▶ [Supplied information]:
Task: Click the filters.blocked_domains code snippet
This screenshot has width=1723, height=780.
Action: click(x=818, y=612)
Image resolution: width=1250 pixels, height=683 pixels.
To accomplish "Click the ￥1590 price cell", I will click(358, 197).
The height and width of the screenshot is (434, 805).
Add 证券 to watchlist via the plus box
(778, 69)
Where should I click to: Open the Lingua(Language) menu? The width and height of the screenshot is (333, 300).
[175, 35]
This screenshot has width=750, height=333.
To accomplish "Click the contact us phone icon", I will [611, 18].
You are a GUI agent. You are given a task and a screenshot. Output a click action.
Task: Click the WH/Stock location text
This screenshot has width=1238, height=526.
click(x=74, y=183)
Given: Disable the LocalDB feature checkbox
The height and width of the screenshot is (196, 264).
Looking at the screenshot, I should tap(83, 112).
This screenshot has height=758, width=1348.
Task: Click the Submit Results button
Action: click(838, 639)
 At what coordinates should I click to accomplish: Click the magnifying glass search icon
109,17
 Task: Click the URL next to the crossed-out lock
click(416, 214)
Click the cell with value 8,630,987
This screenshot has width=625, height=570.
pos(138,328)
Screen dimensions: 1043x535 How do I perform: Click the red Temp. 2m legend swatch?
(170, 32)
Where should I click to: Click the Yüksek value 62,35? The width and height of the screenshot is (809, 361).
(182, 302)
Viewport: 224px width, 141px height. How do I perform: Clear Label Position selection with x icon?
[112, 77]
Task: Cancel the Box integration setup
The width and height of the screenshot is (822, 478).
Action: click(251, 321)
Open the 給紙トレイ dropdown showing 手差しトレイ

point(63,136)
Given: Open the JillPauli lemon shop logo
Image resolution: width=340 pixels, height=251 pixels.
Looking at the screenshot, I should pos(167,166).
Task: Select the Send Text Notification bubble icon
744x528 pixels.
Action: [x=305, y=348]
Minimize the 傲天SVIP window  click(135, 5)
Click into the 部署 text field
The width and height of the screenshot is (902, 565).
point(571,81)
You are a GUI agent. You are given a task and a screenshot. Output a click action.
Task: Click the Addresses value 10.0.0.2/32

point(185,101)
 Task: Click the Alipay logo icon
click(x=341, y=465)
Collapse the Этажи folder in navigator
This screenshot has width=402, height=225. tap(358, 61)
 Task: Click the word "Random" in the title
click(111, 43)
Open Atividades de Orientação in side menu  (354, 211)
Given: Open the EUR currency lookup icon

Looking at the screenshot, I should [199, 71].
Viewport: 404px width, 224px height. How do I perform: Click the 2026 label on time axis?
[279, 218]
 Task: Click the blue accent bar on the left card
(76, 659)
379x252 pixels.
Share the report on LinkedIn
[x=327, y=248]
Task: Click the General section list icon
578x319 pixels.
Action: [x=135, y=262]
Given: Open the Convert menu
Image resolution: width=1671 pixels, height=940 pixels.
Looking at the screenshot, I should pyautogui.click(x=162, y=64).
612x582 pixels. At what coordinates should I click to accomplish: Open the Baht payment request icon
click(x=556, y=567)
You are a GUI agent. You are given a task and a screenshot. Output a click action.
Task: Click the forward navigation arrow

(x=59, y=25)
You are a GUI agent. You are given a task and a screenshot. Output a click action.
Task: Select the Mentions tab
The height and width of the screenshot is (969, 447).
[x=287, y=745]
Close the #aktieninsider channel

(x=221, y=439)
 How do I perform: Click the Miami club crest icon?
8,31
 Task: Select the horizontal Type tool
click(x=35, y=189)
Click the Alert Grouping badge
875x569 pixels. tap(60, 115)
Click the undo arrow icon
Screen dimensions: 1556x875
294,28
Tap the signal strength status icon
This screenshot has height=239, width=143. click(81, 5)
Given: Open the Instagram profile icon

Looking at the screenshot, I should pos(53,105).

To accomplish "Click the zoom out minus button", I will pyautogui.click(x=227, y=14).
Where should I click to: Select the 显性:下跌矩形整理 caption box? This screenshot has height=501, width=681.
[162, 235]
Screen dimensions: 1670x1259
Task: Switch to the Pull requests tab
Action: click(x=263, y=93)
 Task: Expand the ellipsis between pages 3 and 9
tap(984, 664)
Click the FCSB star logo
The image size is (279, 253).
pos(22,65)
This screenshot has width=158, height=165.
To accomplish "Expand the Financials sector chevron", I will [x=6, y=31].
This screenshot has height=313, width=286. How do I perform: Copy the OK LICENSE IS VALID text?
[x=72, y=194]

▶ [Work instructions]: Quote the lines verbatim, starting at the line that contains "Given: Open the Convert menu" and ending at the last of the lines.

▶ [Answer to the task]:
Given: Open the Convert menu
Image resolution: width=1671 pixels, height=940 pixels.
Looking at the screenshot, I should pyautogui.click(x=162, y=64).
612x582 pixels. At what coordinates should I click to accomplish: Open the Baht payment request icon
click(x=556, y=567)
You are a GUI agent. You are given a task and a screenshot. Output a click action.
Task: Click the forward navigation arrow

(x=59, y=25)
You are a GUI agent. You are given a task and a screenshot. Output a click action.
Task: Select the Mentions tab
The height and width of the screenshot is (969, 447).
[x=287, y=745]
Close the #aktieninsider channel

(x=221, y=439)
 How do I perform: Click the Miami club crest icon?
8,31
 Task: Select the horizontal Type tool
click(x=35, y=189)
Click the Alert Grouping badge
875x569 pixels. tap(60, 115)
Click the undo arrow icon
Screen dimensions: 1556x875
294,28
Tap the signal strength status icon
This screenshot has height=239, width=143. click(81, 5)
Given: Open the Instagram profile icon

Looking at the screenshot, I should pos(53,105).

To accomplish "Click the zoom out minus button", I will pyautogui.click(x=227, y=14).
Where should I click to: Select the 显性:下跌矩形整理 caption box? This screenshot has height=501, width=681.
[162, 235]
Screen dimensions: 1670x1259
Task: Switch to the Pull requests tab
Action: click(x=263, y=93)
 Task: Expand the ellipsis between pages 3 and 9
tap(984, 664)
Click the FCSB star logo
The image size is (279, 253).
pos(22,65)
This screenshot has width=158, height=165.
To accomplish "Expand the Financials sector chevron", I will [x=6, y=31].
This screenshot has height=313, width=286. How do I perform: Copy the OK LICENSE IS VALID text?
[x=72, y=194]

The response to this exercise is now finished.